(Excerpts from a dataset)
"""

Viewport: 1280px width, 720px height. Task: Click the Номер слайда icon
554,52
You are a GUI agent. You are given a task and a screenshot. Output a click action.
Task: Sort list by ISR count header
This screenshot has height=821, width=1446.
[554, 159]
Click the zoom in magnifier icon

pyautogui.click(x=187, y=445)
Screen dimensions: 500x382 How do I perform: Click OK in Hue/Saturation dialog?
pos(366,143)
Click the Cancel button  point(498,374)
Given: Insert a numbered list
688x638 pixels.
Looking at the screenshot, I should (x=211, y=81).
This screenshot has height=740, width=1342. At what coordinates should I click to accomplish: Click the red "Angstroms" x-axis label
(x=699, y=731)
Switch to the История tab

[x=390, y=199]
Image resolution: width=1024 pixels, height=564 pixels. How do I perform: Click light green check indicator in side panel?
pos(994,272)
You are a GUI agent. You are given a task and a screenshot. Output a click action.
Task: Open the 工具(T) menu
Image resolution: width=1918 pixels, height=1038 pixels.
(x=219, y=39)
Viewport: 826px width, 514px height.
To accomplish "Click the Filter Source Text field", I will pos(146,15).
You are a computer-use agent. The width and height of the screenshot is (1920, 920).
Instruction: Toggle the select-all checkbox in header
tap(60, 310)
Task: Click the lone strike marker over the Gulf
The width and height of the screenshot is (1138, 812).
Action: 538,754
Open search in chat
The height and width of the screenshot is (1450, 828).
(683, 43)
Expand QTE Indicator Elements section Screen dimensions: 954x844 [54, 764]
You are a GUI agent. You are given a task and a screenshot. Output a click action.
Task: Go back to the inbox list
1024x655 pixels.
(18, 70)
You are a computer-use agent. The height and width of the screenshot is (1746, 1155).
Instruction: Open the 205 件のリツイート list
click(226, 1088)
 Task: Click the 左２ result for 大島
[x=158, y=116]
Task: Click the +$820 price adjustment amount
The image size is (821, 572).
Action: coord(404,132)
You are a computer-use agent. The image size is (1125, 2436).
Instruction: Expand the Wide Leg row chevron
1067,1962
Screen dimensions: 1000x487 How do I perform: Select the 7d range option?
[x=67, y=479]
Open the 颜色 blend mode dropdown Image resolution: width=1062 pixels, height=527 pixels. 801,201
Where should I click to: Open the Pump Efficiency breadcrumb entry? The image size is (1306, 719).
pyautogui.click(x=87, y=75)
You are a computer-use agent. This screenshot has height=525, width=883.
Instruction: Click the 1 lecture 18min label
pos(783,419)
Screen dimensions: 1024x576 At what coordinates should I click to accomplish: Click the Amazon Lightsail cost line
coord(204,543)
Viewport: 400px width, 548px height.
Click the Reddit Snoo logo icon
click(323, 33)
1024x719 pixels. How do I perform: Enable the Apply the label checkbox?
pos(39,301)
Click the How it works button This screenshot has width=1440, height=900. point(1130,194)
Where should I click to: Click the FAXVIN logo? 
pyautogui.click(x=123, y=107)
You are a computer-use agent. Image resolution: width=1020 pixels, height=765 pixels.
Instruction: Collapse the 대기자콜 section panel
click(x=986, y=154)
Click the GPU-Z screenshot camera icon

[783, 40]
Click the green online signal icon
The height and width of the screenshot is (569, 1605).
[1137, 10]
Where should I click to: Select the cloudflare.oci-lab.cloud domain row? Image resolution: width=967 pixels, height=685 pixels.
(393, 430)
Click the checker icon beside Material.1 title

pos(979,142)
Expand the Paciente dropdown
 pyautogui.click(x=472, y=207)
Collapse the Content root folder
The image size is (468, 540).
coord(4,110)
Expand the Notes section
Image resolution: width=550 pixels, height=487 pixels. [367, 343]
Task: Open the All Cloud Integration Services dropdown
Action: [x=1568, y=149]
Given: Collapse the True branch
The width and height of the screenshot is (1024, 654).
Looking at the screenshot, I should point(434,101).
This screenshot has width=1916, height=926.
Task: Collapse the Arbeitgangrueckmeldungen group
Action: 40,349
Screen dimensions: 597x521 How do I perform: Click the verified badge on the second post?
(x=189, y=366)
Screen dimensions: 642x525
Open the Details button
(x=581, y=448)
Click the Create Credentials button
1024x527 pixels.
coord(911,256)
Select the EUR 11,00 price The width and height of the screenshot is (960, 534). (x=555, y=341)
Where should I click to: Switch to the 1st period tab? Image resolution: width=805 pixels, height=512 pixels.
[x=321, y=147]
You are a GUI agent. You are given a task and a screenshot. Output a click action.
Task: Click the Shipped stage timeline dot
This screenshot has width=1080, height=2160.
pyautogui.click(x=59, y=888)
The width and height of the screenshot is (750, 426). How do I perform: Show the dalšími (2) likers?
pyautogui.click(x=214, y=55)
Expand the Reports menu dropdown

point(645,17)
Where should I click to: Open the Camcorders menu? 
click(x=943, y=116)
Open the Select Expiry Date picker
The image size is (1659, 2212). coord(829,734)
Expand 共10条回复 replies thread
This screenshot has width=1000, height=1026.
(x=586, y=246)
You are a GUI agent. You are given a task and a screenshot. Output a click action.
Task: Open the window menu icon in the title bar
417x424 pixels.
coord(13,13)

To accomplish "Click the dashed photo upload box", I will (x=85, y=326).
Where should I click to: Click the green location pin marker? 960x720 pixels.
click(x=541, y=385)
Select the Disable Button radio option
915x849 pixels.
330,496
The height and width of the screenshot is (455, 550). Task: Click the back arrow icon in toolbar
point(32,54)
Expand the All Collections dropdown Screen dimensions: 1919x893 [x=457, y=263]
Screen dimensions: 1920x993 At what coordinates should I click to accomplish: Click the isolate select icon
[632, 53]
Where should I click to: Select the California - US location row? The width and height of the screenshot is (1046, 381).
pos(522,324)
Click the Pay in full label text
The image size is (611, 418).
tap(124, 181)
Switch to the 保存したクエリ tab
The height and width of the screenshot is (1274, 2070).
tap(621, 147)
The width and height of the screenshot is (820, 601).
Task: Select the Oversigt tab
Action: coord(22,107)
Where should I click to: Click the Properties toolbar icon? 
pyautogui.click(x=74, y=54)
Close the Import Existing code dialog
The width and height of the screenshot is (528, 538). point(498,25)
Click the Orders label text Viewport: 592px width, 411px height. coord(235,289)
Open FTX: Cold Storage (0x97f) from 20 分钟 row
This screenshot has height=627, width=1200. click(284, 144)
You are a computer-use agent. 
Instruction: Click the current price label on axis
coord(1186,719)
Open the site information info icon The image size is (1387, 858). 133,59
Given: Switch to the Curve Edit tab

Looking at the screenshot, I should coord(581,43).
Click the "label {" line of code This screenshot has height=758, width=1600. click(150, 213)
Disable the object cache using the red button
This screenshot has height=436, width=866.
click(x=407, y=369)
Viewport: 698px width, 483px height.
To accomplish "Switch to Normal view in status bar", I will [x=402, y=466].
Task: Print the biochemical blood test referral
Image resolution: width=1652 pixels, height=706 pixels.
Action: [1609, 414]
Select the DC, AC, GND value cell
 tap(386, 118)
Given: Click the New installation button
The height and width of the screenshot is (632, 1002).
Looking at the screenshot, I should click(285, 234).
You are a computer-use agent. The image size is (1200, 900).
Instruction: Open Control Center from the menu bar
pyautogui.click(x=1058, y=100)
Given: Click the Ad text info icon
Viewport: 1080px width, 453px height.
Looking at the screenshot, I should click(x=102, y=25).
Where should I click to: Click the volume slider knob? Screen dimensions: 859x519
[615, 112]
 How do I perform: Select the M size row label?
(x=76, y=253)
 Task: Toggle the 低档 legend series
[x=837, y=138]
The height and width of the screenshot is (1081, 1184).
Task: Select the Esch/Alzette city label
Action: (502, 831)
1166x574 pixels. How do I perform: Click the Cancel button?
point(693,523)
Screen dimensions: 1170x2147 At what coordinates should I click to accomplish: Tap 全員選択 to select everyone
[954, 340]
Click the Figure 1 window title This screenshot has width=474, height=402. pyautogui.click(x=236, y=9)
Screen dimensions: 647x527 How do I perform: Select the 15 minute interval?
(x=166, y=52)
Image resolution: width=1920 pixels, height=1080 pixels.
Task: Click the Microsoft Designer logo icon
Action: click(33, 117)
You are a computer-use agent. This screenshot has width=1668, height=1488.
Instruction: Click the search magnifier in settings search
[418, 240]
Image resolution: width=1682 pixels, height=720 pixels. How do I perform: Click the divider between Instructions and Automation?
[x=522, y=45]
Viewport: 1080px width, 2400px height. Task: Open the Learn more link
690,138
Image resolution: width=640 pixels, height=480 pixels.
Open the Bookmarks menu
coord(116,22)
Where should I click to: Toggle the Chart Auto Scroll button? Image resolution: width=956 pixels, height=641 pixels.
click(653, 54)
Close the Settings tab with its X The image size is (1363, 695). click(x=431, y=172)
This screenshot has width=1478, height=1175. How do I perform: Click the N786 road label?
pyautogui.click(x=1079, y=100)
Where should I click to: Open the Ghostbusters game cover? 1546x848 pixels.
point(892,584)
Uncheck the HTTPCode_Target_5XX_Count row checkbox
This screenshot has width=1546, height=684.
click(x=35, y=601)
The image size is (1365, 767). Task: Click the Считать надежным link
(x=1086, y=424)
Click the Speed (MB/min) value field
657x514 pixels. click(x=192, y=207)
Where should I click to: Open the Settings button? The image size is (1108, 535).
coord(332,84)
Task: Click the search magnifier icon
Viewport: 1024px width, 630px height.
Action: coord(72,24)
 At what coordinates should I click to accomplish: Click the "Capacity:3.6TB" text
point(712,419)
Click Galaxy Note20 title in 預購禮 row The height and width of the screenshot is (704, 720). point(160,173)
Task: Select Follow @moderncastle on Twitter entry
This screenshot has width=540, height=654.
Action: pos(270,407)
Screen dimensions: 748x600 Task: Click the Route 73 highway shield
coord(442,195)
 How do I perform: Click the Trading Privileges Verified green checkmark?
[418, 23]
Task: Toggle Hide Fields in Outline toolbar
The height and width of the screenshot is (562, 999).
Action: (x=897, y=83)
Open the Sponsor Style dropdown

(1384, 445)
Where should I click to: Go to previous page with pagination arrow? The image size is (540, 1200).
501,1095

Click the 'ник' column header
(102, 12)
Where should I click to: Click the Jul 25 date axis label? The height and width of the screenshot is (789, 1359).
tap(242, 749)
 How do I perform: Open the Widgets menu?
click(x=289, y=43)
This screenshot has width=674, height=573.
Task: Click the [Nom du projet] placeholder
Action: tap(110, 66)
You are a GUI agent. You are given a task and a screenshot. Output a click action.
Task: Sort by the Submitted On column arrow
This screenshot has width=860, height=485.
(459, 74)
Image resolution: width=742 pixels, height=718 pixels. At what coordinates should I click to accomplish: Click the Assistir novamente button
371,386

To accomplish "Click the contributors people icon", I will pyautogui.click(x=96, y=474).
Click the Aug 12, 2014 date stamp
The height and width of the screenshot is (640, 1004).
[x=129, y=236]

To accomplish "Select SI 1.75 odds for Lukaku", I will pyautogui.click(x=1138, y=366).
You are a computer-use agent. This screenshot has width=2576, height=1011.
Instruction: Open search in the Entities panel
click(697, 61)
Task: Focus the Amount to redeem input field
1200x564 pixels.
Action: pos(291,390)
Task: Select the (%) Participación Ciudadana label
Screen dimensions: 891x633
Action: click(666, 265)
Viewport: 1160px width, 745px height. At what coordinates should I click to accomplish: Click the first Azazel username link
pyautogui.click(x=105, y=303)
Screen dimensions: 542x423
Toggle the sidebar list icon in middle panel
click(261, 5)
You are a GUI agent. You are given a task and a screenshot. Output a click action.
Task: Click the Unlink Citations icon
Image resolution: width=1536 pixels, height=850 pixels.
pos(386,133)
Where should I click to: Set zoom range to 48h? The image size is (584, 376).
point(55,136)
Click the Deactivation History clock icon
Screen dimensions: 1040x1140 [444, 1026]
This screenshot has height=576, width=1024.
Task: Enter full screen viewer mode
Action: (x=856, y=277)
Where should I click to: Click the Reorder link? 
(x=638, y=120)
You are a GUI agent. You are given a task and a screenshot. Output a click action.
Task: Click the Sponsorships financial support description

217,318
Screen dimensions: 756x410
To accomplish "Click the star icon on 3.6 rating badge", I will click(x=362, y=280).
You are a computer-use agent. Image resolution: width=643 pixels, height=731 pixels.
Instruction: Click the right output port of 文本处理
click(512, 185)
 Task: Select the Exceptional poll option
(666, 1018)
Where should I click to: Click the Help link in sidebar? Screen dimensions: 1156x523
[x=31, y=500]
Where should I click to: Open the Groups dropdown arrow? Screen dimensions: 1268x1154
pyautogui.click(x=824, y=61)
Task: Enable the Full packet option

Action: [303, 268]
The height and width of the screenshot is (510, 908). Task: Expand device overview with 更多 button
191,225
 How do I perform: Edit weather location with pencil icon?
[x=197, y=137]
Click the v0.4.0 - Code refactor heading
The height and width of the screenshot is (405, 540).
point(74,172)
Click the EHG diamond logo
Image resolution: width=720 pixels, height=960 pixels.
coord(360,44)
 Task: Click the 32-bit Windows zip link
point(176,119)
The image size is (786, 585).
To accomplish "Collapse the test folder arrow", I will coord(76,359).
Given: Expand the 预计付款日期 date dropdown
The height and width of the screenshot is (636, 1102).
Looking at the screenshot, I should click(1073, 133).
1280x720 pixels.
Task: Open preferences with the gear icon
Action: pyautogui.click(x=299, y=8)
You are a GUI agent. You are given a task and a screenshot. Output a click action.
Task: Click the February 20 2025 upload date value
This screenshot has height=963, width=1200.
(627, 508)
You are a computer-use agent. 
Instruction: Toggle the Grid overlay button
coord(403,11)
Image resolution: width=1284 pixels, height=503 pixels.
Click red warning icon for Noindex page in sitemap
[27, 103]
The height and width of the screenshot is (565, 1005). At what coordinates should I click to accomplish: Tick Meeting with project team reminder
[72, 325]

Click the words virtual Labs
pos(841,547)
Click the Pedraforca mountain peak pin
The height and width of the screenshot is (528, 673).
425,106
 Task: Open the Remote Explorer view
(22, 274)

"""

Return only the part of the records above that opens with the line containing "Screen dimensions: 756x410" and closes with the line containing "Given: Expand the 预计付款日期 date dropdown", ends included.

**Task response**
Screen dimensions: 756x410
To accomplish "Click the star icon on 3.6 rating badge", I will click(x=362, y=280).
You are a computer-use agent. Image resolution: width=643 pixels, height=731 pixels.
Instruction: Click the right output port of 文本处理
click(512, 185)
 Task: Select the Exceptional poll option
(666, 1018)
Where should I click to: Click the Help link in sidebar? Screen dimensions: 1156x523
[x=31, y=500]
Where should I click to: Open the Groups dropdown arrow? Screen dimensions: 1268x1154
pyautogui.click(x=824, y=61)
Task: Enable the Full packet option

Action: [303, 268]
The height and width of the screenshot is (510, 908). Task: Expand device overview with 更多 button
191,225
 How do I perform: Edit weather location with pencil icon?
[x=197, y=137]
Click the v0.4.0 - Code refactor heading
The height and width of the screenshot is (405, 540).
point(74,172)
Click the EHG diamond logo
Image resolution: width=720 pixels, height=960 pixels.
coord(360,44)
 Task: Click the 32-bit Windows zip link
point(176,119)
The image size is (786, 585).
To accomplish "Collapse the test folder arrow", I will coord(76,359).
Given: Expand the 预计付款日期 date dropdown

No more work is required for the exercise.